Bien sûr, une majorité de Québécois appuieront le gouvernement Legault dans sa quête de pouvoirs additionnels, parce que c’est toujours ce que font les Québécois quand il est question du partage des compétences entre Québec et Ottawa. Cependant, dans le cas présent, le gouvernement Trudeau a raison lorsqu’il dit que le Québec possède déjà tous les pouvoirs nécessaires pour contrôler son immigration. Il manque toutefois une phrase dans les déclarations des porte-paroles fédéraux, une phrase qui affirmerait qu’Ottawa est toujours prêt à discuter des modalités de mise en œuvre de l’accord de 1991.
Même si je ne partage pas les craintes excessives exprimées par le gouvernement Legault en ce qui a trait à l’immigration et à la survie du français, il est évident que la vigilance sera toujours de mise à cet égard. Depuis la conclusion de l’entente Canada-Québec de 1991, beaucoup de choses ont changé, notamment les objectifs respectifs des parties en matière d’immigration et la composition de cette immigration. Ne serait-ce que pour cette raison, les deux paliers de gouvernement devraient échanger de façon beaucoup plus active, au plus haut niveau, afin de vérifier si l’accord leur permet toujours d’atteindre l’un de ses principaux objectifs, soit « d’assurer dans la province une intégration des immigrants respectueuse du caractère distinct de la société québécoise ».

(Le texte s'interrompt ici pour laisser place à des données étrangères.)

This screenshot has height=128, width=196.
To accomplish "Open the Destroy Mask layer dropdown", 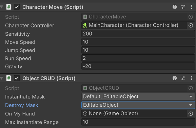I will pos(138,105).
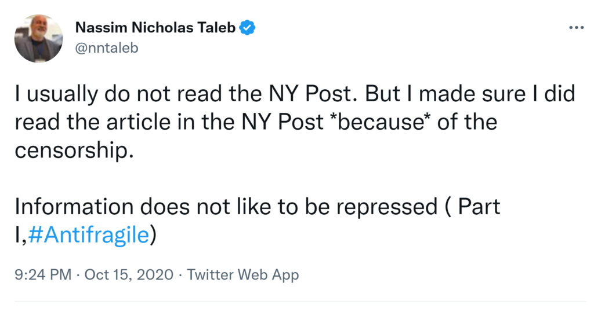Follow the #Antifragile hashtag link
This screenshot has width=594, height=312.
click(x=88, y=236)
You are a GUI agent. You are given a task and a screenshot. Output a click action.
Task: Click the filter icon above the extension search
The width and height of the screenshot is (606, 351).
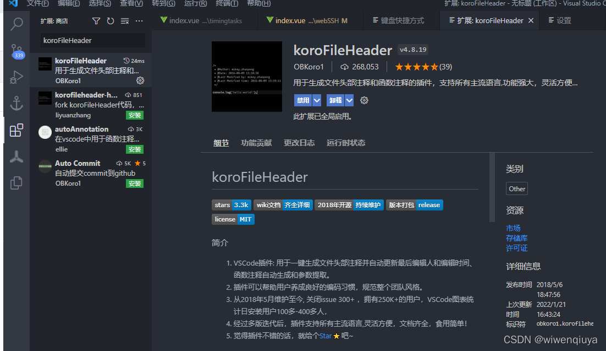(x=96, y=21)
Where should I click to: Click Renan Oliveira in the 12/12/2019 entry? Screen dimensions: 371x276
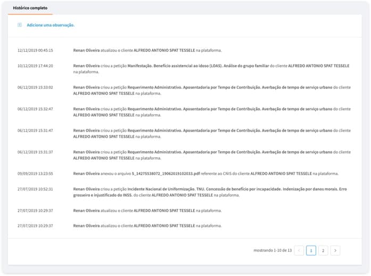(x=86, y=50)
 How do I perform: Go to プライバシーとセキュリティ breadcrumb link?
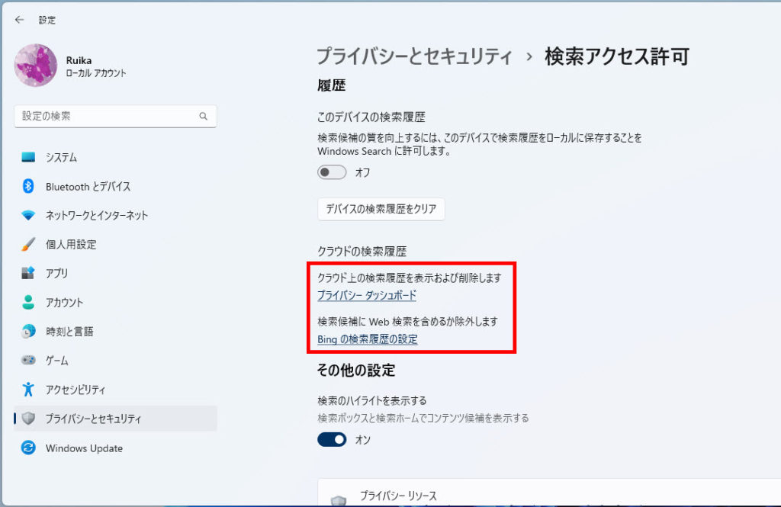click(414, 56)
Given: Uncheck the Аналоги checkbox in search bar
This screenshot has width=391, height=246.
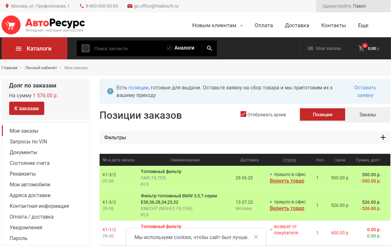Looking at the screenshot, I should 169,48.
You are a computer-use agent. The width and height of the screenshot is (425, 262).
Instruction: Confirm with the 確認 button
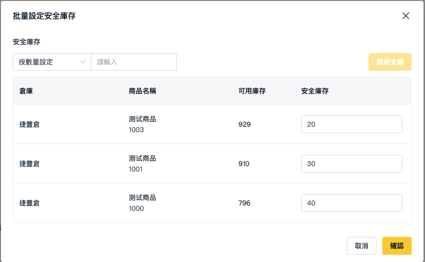tap(397, 246)
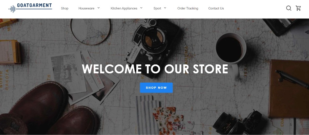Viewport: 309px width, 135px height.
Task: Go to the Shop menu item
Action: click(65, 8)
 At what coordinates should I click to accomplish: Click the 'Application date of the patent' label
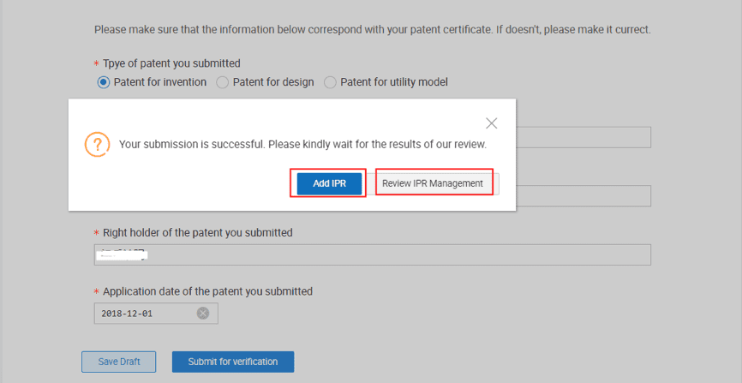pyautogui.click(x=207, y=291)
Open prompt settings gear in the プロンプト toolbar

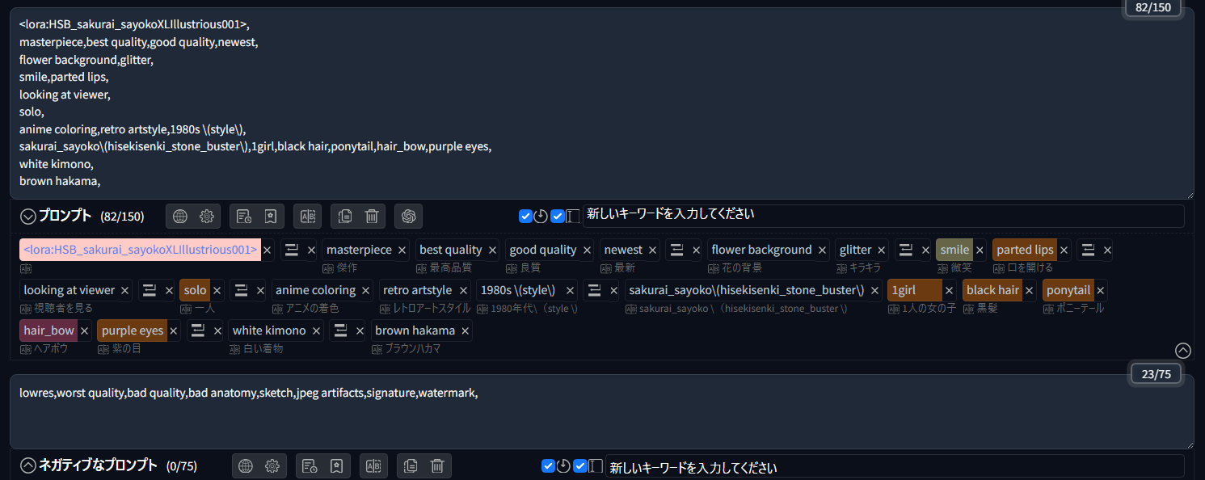(x=207, y=216)
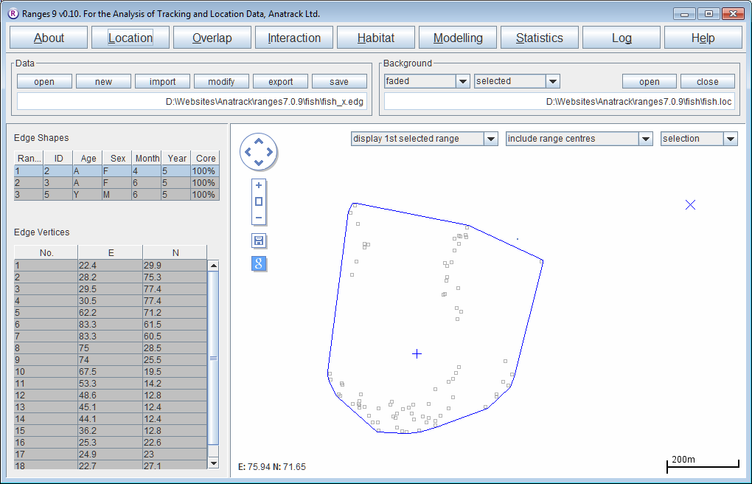Switch to the Habitat tab
The width and height of the screenshot is (752, 484).
(375, 38)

Cet objectif a l’avantage d’être parfaitement clair. Malheureusement, la volonté politique de faire avancer le dossier semble faire défaut. Le Québec, en politisant l’affaire à outrance, est le premier responsable de cette impasse. Mais le gouvernement fédéral a aussi une part de responsabilité ; Ottawa doit être plus ouvert à prendre en compte les inquiétudes légitimes du gouvernement du Québec, qui sont celles des Québécois.
Excellente analyse.
Il sera intéresant, dans 10 ou 15 ans, de comparer la situation du Québec, qui limite le nombre d’immigrants, à celle des autres provinces, qui augmentent ce nombre.